Stated task 1 — Locate every line in the listing below that contains the string "pixels", and copy each one. Case counts.

Excerpt —
§

Synopses & Reviews
Throughout his distinguished and influential career, David Harvey has defined and redefined the relationship between politics, capitalism, and the social aspects of geographical theory. Laying out Harvey’s position that geography could not remain objective in the face of urban poverty and associated ills,
Social Justice and the City is perhaps the most widely cited work in the field.
Harvey analyzes core issues in city planning and policy—employment and housing location, zoning, transport costs, concentrations of poverty—asking in each case about the relationship between social justice and space. How, for example, do built-in assumptions about planning reinforce existing distributions of income? Rather than leading him to liberal, technocratic solutions, Harvey’s line of inquiry pushes him in the direction of a “revolutionary geography,” one that transcends the structural limitations of existing approaches to space. Harvey’s emphasis on rigorous thought and theoretical innovation gives the volume an enduring appeal. This is a book that raises big questions, and for that reason geographers and other social scientists regularly return to it.

§

Provided entries —
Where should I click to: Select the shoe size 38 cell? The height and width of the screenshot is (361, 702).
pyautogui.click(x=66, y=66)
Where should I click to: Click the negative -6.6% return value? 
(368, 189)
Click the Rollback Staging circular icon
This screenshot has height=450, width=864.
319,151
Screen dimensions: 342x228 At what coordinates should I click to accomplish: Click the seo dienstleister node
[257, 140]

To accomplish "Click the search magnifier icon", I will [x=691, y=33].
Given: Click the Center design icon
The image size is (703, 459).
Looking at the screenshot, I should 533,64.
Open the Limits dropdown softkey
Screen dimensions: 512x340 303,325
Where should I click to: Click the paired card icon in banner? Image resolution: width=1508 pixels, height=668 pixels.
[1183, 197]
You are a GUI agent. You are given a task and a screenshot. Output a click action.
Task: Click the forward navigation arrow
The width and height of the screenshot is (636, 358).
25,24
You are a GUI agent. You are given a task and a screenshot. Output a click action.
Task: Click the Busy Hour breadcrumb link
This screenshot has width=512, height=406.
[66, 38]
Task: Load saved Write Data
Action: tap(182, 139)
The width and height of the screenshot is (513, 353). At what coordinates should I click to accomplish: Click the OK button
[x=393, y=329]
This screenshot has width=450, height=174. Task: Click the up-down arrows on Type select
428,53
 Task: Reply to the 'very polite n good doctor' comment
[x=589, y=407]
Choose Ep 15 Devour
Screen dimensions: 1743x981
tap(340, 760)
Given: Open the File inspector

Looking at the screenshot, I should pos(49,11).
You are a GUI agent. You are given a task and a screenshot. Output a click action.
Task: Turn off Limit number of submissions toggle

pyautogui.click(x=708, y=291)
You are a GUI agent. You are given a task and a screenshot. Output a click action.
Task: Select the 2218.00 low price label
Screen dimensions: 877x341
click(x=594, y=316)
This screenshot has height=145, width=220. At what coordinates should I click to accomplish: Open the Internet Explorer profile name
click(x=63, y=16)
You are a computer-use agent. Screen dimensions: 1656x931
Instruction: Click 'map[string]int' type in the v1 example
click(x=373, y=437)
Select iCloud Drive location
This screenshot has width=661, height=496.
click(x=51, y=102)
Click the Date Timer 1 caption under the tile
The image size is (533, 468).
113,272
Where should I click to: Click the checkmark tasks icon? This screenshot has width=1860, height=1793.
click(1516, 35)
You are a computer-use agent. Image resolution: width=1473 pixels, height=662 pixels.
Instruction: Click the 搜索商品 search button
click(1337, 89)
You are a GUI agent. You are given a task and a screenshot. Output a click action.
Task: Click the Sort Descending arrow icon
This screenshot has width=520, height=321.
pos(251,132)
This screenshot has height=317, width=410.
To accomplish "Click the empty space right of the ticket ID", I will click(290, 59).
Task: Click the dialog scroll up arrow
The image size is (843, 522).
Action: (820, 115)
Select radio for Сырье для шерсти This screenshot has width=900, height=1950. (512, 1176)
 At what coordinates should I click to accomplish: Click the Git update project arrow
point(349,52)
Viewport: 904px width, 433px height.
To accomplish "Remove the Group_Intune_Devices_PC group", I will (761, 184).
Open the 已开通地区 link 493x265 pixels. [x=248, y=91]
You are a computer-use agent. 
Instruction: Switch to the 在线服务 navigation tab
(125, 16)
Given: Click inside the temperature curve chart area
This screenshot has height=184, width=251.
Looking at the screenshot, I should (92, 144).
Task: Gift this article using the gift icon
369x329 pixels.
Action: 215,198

§

Stated task 2 — List the core issues in city planning and policy that, according to the book description above, Harvey analyzes.

Full response 1 —
Where should I click to: Click the paired card icon in banner? Image resolution: width=1508 pixels, height=668 pixels.
You are a computer-use agent. Image resolution: width=1473 pixels, height=662 pixels.
Open the 已开通地区 link 493x265 pixels. [x=248, y=91]
369x329 pixels.

Full response 2 —
- Employment and housing location
- Zoning
- Transport costs
- Concentrations of poverty